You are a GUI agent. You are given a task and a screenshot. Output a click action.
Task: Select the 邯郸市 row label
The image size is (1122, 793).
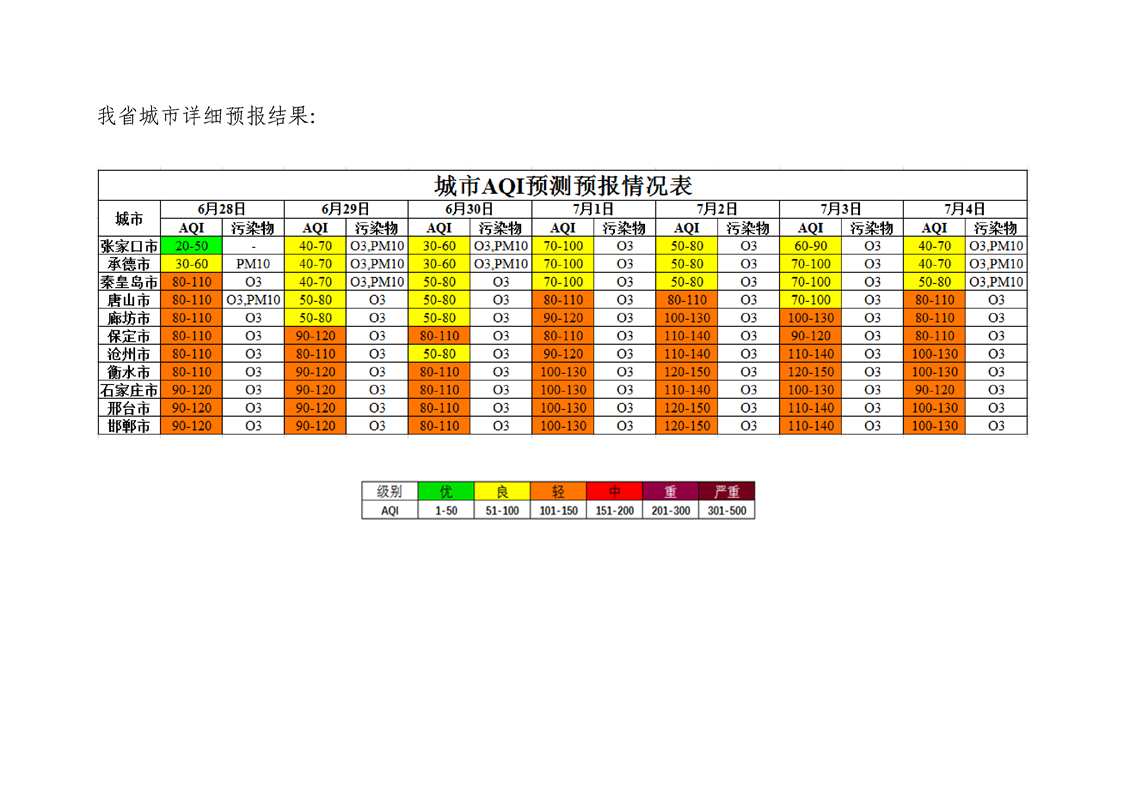point(129,426)
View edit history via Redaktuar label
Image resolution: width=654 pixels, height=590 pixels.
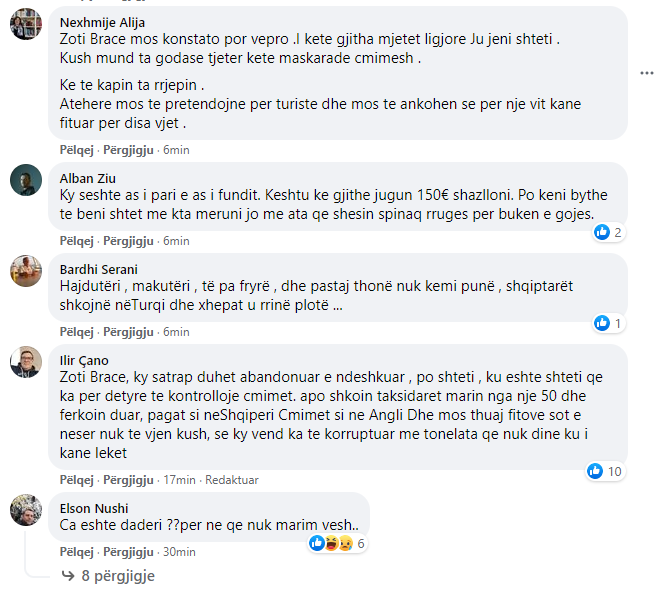pyautogui.click(x=232, y=480)
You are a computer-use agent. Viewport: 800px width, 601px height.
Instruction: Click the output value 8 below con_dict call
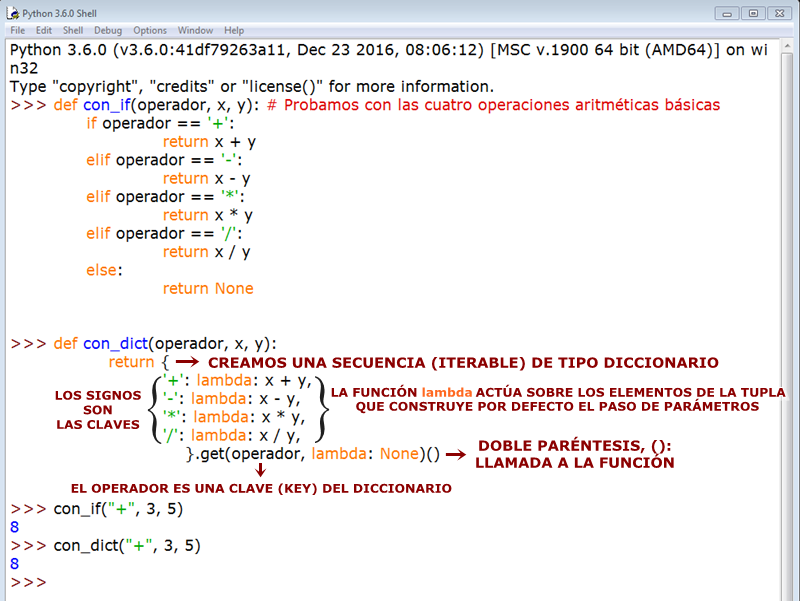click(14, 564)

**WHAT YOU NEED TO DO**. Make an exact copy of the lines from the one holding "Task: Select the 邯郸市 row label" through the end of the material, both ends included, and keep the pictures out of it.

**SOLUTION**.
Task: Select the 邯郸市 row label
The image size is (1122, 793).
point(129,426)
View edit history via Redaktuar label
Image resolution: width=654 pixels, height=590 pixels.
pyautogui.click(x=232, y=480)
You are a computer-use agent. Viewport: 800px width, 601px height.
Instruction: Click the output value 8 below con_dict call
click(14, 564)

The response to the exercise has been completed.